Acima de tudo, Oscar luta para conseguir que os homens que comanda reconheçam a sua
competência, que não é somente um bibelô, um capricho de um pai frustrado. O interessante é
que ao contrário de personagens que escondem sua condição feminina, todos sabem que Oscar é
uma mulher, e ela se comporta como um oficial como outro qualquer.
Acredito ser importante ressaltar que houve uma matéria recente do New York Times
intitulada Tradição é obstáculo para carreira das trabalhadoras japonesas, mostrando um
caso semelhante ao do quadrinho de Riyoko Ikeda. Eis o trecho da matéria:
Takado Ariishi, 36, conheceu uma versão radical desse fenômeno ao crescer como
a única filha do presidente da Daiya Seiki, a pequena fábrica da sua família que
fornece peças para a Nissan. No início, o seu pai, desapontado, cortou o cabelo
dela como o de um garoto e proibiu que ela brincasse com bonecas. Quando ela
teve o primeiro filho, dez anos atrás, o pai a despediu da companhia e nomeou
como seu sucessor o neto recém-nascido. Mesmo assim, Ariishi assumiu o cargo
de presidente três anos atrás, após a morte do pai (o filho dela era ainda muito
novo). Ela afirma ser a única mulher em um grupo de cerca de 160 diretores de
empresas fornecedoras da Nissan. A primeira vez em que Ariishi participou das
reuniões bianuais do grupo, pediram que ela aguardasse em uma sala junto com as
secretárias. "Ainda tenho que provar o tempo todo que uma mulher pode ser
presidente", lamenta Ariishi, uma engenheira que no seu escritório usa o mesmo
uniforme azul unissex dos operários. (FACLER, 2007)

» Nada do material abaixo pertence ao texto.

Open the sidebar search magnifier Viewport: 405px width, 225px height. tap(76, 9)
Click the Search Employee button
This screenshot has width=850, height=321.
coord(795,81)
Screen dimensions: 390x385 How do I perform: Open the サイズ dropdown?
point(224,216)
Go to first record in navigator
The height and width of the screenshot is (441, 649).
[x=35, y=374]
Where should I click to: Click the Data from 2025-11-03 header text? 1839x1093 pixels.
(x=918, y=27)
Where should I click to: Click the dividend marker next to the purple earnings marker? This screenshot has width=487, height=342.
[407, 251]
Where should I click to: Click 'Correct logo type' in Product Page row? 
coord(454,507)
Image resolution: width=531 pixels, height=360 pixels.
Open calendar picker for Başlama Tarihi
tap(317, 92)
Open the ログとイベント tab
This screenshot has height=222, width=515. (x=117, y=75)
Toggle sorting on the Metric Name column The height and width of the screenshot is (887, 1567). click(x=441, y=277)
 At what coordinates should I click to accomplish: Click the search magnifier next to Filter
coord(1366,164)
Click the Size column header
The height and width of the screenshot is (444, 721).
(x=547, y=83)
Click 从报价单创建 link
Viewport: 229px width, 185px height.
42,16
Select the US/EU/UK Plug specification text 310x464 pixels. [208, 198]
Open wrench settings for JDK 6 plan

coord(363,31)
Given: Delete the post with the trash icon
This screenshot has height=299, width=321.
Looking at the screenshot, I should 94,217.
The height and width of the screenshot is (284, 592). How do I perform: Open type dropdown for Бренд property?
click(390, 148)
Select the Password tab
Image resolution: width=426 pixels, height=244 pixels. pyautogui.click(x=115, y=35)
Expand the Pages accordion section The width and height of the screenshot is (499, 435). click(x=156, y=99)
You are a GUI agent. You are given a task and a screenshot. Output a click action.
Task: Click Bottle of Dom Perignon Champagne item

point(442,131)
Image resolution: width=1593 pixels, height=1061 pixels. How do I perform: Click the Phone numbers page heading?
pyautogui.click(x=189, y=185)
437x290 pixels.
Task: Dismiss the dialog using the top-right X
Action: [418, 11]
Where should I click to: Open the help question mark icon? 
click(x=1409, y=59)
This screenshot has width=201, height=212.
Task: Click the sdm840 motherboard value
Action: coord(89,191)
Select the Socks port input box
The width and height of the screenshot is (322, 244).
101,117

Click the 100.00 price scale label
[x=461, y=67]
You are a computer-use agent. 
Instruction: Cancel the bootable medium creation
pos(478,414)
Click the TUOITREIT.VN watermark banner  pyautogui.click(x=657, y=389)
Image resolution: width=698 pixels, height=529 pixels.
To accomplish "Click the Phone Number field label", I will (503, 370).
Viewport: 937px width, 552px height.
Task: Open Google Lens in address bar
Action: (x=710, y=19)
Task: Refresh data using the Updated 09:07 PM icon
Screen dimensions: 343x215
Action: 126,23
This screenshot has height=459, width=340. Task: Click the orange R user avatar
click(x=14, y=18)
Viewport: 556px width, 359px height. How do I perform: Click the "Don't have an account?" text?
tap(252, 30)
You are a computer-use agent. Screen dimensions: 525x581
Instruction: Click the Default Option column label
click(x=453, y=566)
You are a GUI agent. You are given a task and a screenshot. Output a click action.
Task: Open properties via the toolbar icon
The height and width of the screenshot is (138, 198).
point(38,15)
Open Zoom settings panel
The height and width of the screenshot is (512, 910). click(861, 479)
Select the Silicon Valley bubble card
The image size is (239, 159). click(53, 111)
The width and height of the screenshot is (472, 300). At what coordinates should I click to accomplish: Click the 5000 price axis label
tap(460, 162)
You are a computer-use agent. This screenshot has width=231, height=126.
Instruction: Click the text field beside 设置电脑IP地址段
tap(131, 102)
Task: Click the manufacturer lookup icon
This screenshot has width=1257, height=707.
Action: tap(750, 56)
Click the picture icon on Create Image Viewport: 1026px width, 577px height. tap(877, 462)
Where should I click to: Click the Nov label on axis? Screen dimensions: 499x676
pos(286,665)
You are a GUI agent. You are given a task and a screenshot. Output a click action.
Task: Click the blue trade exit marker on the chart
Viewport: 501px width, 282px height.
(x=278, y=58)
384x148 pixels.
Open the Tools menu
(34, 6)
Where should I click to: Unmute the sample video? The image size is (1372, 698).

Até que ponto Oscar é obra de ficção ou retrata casos que a autora conheceu? A Senhora
Ariishi nasceu um ano antes do início da quadrinização da Rosa de Versalhes e sua vida é muito
próxima daquela da personagem de Riyoko Ikeda. Aproxima-se de Oscar na educação, nas
imposições de papéis de gênero masculinos. Também a personagem de Ikeda terá que resistir ao
pai quando este se arrepende da criação que lhe deu e decide que ela deve passar por um reenquadramento,
abrindo mão da vida militar a abraçando o casamento e a maternidade. Oscar
não se dobra e ela representa para suas leitoras um modelo, alguém que se torna sujeito de sua
própria História e lute por um lugar no “mundo dos homens”. Já Maria Antonieta é apresentada
na série como alguém que está prisioneira de um papel que lhe conduz a um fim trágico.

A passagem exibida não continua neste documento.